Non si umiliano così le toghe
Il Guardasigilli Carlo Nordio, parlando ai magistrati di “Area” riuniti a Palermo ha fatto il suo mestiere, sintetizzabile nella frase “tutto va ben madama la marchesa”. Peccato che le cose non stiano esattamente così.
La riforma costituzionale della separazione delle carriere fra Pm e giudici – checché ne pensi Nordio che la vuole anche se dice di sentirsi “ancora la toga addosso” – avrà inesorabilmente, come risultato, di subordinare il PM all’esecutivo. Così è ovunque vi sia una qualche declinazione della separazione.
La verità è che le (contro) riforme come questa non sono funghi che spuntano per caso.
Ricordo una lettera aperta che ebbi occasione di scrivere al premier Berlusconi, che dopo aver duramente attaccato la magistratura in due interviste allo Spectator e alla Voce di Rimini, a fronte delle vigorose reazioni che ne seguirono, diramò un comunicato per affermare che il suo “rispetto per l’impegno della magistratura non poteva essere messo in discussione”, mentre ribadiva la “presenza di incontestabili comportamenti faziosi di singoli procuratori”.
Dunque, le contestazioni di B. non avrebbero riguardato l’intero ordine giudiziario, ma soltanto singoli procuratori. Non era così, come dimostrano le vicende del nostro Paese degli ultimi anni.

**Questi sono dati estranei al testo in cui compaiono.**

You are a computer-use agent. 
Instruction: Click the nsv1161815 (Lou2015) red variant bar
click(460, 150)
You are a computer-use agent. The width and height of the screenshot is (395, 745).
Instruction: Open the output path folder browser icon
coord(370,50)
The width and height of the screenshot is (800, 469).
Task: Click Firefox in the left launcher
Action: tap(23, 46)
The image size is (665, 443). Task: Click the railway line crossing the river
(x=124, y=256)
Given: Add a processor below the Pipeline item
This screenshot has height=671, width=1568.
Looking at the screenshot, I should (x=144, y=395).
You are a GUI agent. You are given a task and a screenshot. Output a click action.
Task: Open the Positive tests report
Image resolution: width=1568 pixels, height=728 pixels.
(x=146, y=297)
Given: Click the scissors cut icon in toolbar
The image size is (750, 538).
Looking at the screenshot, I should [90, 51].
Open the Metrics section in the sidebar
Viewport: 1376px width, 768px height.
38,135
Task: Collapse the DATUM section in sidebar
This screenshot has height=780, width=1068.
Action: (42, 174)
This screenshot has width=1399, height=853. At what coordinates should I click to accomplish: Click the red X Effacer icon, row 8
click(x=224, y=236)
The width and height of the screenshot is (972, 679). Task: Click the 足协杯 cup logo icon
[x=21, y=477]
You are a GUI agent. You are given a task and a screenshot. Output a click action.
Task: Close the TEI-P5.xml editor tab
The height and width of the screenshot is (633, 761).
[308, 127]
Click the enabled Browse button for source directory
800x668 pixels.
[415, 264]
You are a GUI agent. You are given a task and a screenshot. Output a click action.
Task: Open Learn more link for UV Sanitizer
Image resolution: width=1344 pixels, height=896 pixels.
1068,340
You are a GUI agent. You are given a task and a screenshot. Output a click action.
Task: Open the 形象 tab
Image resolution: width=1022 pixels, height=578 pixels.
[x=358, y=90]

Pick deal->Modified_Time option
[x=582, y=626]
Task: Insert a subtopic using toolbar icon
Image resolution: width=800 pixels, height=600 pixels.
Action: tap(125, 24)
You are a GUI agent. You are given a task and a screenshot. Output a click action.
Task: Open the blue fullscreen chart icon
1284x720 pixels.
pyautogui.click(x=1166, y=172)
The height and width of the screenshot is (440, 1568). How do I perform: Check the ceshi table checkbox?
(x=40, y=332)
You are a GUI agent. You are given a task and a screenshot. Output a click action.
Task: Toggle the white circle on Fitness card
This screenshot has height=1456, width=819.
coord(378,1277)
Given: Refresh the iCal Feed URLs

All’inizio, è vero, ad essere oggetto – non di critiche (ovviamente legittime e spesso utili) – ma di attacchi apodittici e indiscriminati sono stati solo alcuni procuratori. Ma poi, man mano che le indagini si concludevano, hanno cominciato ad essere delegittimati e offesi i magistrati giudicanti: tutte le volte in cui sono stati chiamati a occuparsi di processi sgraditi e hanno deciso in maniera contrastante con le aspettative degli interessati.
Alla fine, l’attacco – da B. personalmente condotto con un intervento televisivo a reti unificate – si è addirittura rivolto contro le Sezioni unite della Cassazione, massimo organo giudiziario del nostro sistema, “colpevole” di non aver applicato la “legge Cirami” come ci si aspettava. Il problema, allora, non era costituito da singoli procuratori.
L’attacco era, per così dire, a geometria variabile, nel senso che poteva subirlo qualunque magistrato – pubblico ministero o giudice, quale che fosse la città o l’ufficio in cui operava – ogni volta che avesse la sfortuna (spiace dirlo: ma è questa la parola giusta) di imbattersi in vicende delicate.
Ciò poneva – e pone ancora oggi – una serie di interrogativi ineludibili.
È giusto gettare pregiudizialmente fango su un magistrato sol perché indaga o eventualmente condanna – per fatti specifici – un personaggio pubblico? E, viceversa, è giusto applaudire, sempre a priori, il magistrato che assolve quell’imputato? Quando si tratta di personaggi di peso (imputati per fatti specifici e non certo per il loro status) giustizia giusta è, per definizione, solo quella che assolve? Ragionando in questo modo, non si sovvertono le regole fondamentali della giustizia? Non si incide sulla serenità di giudizio? Dove sta la linea di confine fra attacco e intimidazione?
Ecco: la storia dei rapporti far politica e magistratura in Italia è fatta di questi interrogativi. Nei quali affondano anche le radici della (contro) riforma sulla separazione delle carriere, che proprio per questo preoccupa non poco.
Quanto poi all’altro punto trattato da Nordio (l’efficientamento – bella parola ! – dei processi) per il penale non c’è niente di niente in vista. Anzi per certi profili (sembra impossibile, ma Nordio ci sta provando) persino un peggioramento.
Penso all’introduzione di nuovi reati pur sapendo che non servono a nulla, se non a fare la faccia feroce per rassicurare la pubblica opinione; penso al ritorno della prescrizione “vecchio stile”, per cui ciò che ovunque funziona come mero rimedio fisiologico contro i pochi casi che l’ingranaggio non riesce a concludere, da noi finisce per strutturarsi come fenomeno patologico.
Penso infine a una misura destinata a ingolfare una macchina già in panne, come la moltiplicazione dei giudici che dovrebbero decidere la custodia cautelare in carcere.